■ Task requirements: All the data must be output exactly as given.

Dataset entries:
=== Section Start ===

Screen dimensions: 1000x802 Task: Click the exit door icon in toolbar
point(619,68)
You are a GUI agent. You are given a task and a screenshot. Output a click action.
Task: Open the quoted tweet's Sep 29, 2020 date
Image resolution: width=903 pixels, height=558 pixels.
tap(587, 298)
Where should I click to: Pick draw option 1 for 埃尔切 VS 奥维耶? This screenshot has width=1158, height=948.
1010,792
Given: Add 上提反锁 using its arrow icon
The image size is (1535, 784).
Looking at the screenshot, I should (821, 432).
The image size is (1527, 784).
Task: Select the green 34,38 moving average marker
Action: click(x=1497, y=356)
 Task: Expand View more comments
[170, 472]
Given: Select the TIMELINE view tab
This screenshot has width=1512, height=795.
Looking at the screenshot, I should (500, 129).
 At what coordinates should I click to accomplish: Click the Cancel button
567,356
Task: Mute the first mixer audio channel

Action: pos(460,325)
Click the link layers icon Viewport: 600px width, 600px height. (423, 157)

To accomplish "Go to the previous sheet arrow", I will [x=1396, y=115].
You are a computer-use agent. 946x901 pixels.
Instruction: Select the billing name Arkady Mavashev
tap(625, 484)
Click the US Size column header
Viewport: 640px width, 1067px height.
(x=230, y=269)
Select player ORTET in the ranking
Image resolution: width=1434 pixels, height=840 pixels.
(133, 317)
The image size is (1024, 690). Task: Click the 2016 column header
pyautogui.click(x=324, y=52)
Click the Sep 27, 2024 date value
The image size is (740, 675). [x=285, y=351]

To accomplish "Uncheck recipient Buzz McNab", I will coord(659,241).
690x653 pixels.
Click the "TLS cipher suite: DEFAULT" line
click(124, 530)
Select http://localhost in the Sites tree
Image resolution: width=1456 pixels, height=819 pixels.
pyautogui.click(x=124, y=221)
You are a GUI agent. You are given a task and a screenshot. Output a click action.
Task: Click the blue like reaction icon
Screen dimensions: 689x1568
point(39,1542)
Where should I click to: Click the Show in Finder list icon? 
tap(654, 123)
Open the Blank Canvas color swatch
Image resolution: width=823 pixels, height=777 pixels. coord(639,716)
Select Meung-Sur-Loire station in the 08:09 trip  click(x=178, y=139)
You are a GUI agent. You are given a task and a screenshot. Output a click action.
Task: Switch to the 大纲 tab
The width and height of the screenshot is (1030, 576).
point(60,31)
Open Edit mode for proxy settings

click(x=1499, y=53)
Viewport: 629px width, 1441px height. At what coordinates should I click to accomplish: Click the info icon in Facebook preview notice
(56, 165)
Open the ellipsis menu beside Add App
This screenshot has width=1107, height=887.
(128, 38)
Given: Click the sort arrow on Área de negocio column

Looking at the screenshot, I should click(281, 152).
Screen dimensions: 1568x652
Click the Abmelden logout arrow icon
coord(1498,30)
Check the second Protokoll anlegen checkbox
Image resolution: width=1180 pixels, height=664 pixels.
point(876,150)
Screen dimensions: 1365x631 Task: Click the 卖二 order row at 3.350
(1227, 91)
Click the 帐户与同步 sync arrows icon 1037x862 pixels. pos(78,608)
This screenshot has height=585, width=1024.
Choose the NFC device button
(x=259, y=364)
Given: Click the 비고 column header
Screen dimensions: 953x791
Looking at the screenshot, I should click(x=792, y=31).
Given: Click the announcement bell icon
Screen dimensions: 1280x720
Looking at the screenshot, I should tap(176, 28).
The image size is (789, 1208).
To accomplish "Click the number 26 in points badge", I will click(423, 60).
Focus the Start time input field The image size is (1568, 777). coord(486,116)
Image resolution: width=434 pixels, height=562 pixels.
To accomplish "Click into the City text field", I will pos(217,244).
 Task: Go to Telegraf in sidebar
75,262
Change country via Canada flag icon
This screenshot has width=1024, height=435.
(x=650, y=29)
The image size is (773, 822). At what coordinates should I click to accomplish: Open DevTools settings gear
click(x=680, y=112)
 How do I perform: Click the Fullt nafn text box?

=== Section End ===

■ Worked solution:
Screen dimensions: 1000x802 Task: Click the exit door icon in toolbar
point(619,68)
You are a GUI agent. You are given a task and a screenshot. Output a click action.
Task: Open the quoted tweet's Sep 29, 2020 date
Image resolution: width=903 pixels, height=558 pixels.
tap(587, 298)
Where should I click to: Pick draw option 1 for 埃尔切 VS 奥维耶? This screenshot has width=1158, height=948.
1010,792
Given: Add 上提反锁 using its arrow icon
The image size is (1535, 784).
Looking at the screenshot, I should (821, 432).
The image size is (1527, 784).
Task: Select the green 34,38 moving average marker
Action: click(x=1497, y=356)
 Task: Expand View more comments
[170, 472]
Given: Select the TIMELINE view tab
This screenshot has width=1512, height=795.
Looking at the screenshot, I should (500, 129).
 At what coordinates should I click to accomplish: Click the Cancel button
567,356
Task: Mute the first mixer audio channel

Action: pos(460,325)
Click the link layers icon Viewport: 600px width, 600px height. (423, 157)

To accomplish "Go to the previous sheet arrow", I will [x=1396, y=115].
You are a computer-use agent. 946x901 pixels.
Instruction: Select the billing name Arkady Mavashev
tap(625, 484)
Click the US Size column header
Viewport: 640px width, 1067px height.
(x=230, y=269)
Select player ORTET in the ranking
Image resolution: width=1434 pixels, height=840 pixels.
(133, 317)
The image size is (1024, 690). Task: Click the 2016 column header
pyautogui.click(x=324, y=52)
Click the Sep 27, 2024 date value
The image size is (740, 675). [x=285, y=351]

To accomplish "Uncheck recipient Buzz McNab", I will coord(659,241).
690x653 pixels.
Click the "TLS cipher suite: DEFAULT" line
click(124, 530)
Select http://localhost in the Sites tree
Image resolution: width=1456 pixels, height=819 pixels.
pyautogui.click(x=124, y=221)
You are a GUI agent. You are given a task and a screenshot. Output a click action.
Task: Click the blue like reaction icon
Screen dimensions: 689x1568
point(39,1542)
Where should I click to: Click the Show in Finder list icon? 
tap(654, 123)
Open the Blank Canvas color swatch
Image resolution: width=823 pixels, height=777 pixels. coord(639,716)
Select Meung-Sur-Loire station in the 08:09 trip  click(x=178, y=139)
You are a GUI agent. You are given a task and a screenshot. Output a click action.
Task: Switch to the 大纲 tab
The width and height of the screenshot is (1030, 576).
point(60,31)
Open Edit mode for proxy settings

click(x=1499, y=53)
Viewport: 629px width, 1441px height. At what coordinates should I click to accomplish: Click the info icon in Facebook preview notice
(56, 165)
Open the ellipsis menu beside Add App
This screenshot has width=1107, height=887.
(128, 38)
Given: Click the sort arrow on Área de negocio column

Looking at the screenshot, I should click(281, 152).
Screen dimensions: 1568x652
Click the Abmelden logout arrow icon
coord(1498,30)
Check the second Protokoll anlegen checkbox
Image resolution: width=1180 pixels, height=664 pixels.
point(876,150)
Screen dimensions: 1365x631 Task: Click the 卖二 order row at 3.350
(1227, 91)
Click the 帐户与同步 sync arrows icon 1037x862 pixels. pos(78,608)
This screenshot has height=585, width=1024.
Choose the NFC device button
(x=259, y=364)
Given: Click the 비고 column header
Screen dimensions: 953x791
Looking at the screenshot, I should click(x=792, y=31).
Given: Click the announcement bell icon
Screen dimensions: 1280x720
Looking at the screenshot, I should tap(176, 28).
The image size is (789, 1208).
To accomplish "Click the number 26 in points badge", I will click(423, 60).
Focus the Start time input field The image size is (1568, 777). coord(486,116)
Image resolution: width=434 pixels, height=562 pixels.
To accomplish "Click into the City text field", I will pos(217,244).
 Task: Go to Telegraf in sidebar
75,262
Change country via Canada flag icon
This screenshot has width=1024, height=435.
(x=650, y=29)
The image size is (773, 822). At what coordinates should I click to accomplish: Open DevTools settings gear
click(x=680, y=112)
 How do I perform: Click the Fullt nafn text box?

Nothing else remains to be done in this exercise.